Q. What do you love about TWS? What is it about TWS that motivates you?

A. I love the “acceptingness” of our theatre community. Even when I’ve been away for family matters, illness or another show elsewhere, I still feel welcomed and that I belong when I can join in again to support TWS in my small way.

Ed Barrow motivates me to edit the programs by his wittiness and genuine interest — and by guilt.

Judy DiVita motivates me to assist her directing, and thereby I do a better job as an actor who can see the director’s vision for a show and help her achieve it.

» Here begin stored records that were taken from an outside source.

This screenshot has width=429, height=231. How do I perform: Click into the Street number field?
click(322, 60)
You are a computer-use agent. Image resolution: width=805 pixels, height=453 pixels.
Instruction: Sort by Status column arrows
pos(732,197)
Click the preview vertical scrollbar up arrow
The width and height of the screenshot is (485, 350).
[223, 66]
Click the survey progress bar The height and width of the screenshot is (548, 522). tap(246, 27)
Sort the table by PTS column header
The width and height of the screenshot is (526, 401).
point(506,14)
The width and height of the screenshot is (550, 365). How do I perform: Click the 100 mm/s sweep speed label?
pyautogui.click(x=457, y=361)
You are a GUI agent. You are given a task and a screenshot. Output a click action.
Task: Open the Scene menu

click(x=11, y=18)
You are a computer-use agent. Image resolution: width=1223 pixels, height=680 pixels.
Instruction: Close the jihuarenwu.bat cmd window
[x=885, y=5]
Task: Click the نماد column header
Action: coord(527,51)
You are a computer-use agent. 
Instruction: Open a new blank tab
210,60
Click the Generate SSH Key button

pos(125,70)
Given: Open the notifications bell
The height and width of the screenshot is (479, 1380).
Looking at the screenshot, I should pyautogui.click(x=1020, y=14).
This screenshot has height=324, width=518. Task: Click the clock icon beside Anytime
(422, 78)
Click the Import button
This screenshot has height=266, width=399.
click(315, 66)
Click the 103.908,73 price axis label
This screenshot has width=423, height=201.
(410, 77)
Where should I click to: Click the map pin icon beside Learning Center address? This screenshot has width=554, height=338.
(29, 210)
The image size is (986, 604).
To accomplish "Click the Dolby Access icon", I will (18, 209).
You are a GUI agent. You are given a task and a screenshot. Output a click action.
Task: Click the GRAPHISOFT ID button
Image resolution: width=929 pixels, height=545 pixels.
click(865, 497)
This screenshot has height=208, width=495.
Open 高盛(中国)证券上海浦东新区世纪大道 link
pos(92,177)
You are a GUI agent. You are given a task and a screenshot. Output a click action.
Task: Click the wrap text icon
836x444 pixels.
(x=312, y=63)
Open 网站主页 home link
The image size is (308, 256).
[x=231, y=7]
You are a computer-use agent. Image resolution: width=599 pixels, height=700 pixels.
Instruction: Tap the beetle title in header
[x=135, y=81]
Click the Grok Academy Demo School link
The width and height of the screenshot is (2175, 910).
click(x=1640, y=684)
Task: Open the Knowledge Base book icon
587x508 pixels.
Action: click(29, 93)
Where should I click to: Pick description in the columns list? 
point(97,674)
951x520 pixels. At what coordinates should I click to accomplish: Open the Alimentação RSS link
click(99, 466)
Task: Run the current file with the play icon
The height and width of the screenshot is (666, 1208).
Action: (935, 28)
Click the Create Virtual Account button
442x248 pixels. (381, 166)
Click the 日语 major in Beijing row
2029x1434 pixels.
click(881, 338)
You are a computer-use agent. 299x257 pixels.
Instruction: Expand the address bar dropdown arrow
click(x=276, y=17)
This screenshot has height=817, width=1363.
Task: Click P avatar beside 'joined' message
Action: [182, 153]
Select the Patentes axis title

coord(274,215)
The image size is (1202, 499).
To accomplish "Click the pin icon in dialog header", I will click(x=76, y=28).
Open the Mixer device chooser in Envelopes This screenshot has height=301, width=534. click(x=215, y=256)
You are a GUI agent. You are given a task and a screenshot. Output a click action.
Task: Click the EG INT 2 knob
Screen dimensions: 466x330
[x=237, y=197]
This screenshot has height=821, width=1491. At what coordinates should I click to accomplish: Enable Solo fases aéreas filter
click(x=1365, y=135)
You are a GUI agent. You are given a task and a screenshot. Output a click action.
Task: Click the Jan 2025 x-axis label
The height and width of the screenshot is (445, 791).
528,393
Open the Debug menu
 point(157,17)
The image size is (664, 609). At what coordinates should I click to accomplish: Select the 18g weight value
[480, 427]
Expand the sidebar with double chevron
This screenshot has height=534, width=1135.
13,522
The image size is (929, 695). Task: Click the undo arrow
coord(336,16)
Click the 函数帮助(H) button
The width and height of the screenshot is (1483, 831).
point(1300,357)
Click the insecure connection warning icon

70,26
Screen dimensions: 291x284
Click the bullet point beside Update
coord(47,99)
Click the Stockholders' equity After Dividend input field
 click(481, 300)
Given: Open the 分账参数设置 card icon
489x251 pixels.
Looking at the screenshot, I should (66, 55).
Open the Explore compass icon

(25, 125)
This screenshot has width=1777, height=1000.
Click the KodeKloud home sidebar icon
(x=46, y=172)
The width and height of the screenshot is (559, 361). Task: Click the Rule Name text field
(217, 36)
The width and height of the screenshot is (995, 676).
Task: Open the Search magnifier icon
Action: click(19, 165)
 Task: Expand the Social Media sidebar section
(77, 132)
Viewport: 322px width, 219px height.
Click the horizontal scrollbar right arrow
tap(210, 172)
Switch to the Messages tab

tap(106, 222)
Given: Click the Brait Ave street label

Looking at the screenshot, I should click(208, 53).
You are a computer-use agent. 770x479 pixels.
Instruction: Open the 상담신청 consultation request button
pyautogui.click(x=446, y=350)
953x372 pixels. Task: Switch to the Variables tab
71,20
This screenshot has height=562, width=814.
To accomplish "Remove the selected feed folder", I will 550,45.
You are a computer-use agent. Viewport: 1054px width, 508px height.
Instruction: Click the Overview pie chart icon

Many of our Actives – especially our plethora of talented, more mature actresses – through their interpretation of a role - inspire me to better myself in the craft, to let go of boundaries and let more of myself go into a role to make it mine and to make it unique. I thank everyone I have worked with or been directed by that. Good directors – whether in Directors’ Workshops or on our Mainstage and especially in scene work, motivate me to be more and achieve more. I have gleaned invaluable insights about myself from feedback from every director with whom I have had the pleasure to work.

Q. Tell about something at TWS that was, is, or will be a really big thrill for you.

A. Well, it was to be being part of the cast of our 500th show, “Slaughterhouse-Five,” this fall, but plantar fascitis in my right foot had me on crutches and in a boot right before rehearsals started. In other words, I would love to be cast and to appear as a principal player in a drama on our Mainstage, probably in a character part as that suits my age and taste and is, I believe, a bit more of an artistic challenge. It is always a thrill to be cast, but I want to play to the big house.

Q. Are there traditions at TWS that you believe in?

A. Saying “that Scottish play” in reference to — well, “that Scottish play” — which is one of my very favorites. Sandwich Sunday is a lovely tradition. I was delightfully surprised by it the first time. Studio classes are a great tradition for us “actor Actives.” It certainly gives both the artistic director and new actor the opportunity to see what they can do together.

Q. List three things you have given TWS.

A. Costumes – mostly beautiful dance costumes from my daughter’s 10 years of ballet and jewelry for Taste of the Arts; Money for raffles, Taste of the Arts raffles, and membership. Oh did I mention raffles? Talent – I feel it is the best thing I have to give. I care deeply about understanding and performing a role to the very best of my ability, no matter what it is, and once I commit myself to a show, I remain fully committed until the end.

Q. List three things TWS has given you.

A. The camaraderie and fellowship of like-minded artistic types; The opportunity to be involved in something bigger and collectively better than myself; and the encouragement, appreciation, friendship, even love, of human beings who intuit that community theatre is “community” in the purest sense. Thank you, all of you, from my heart.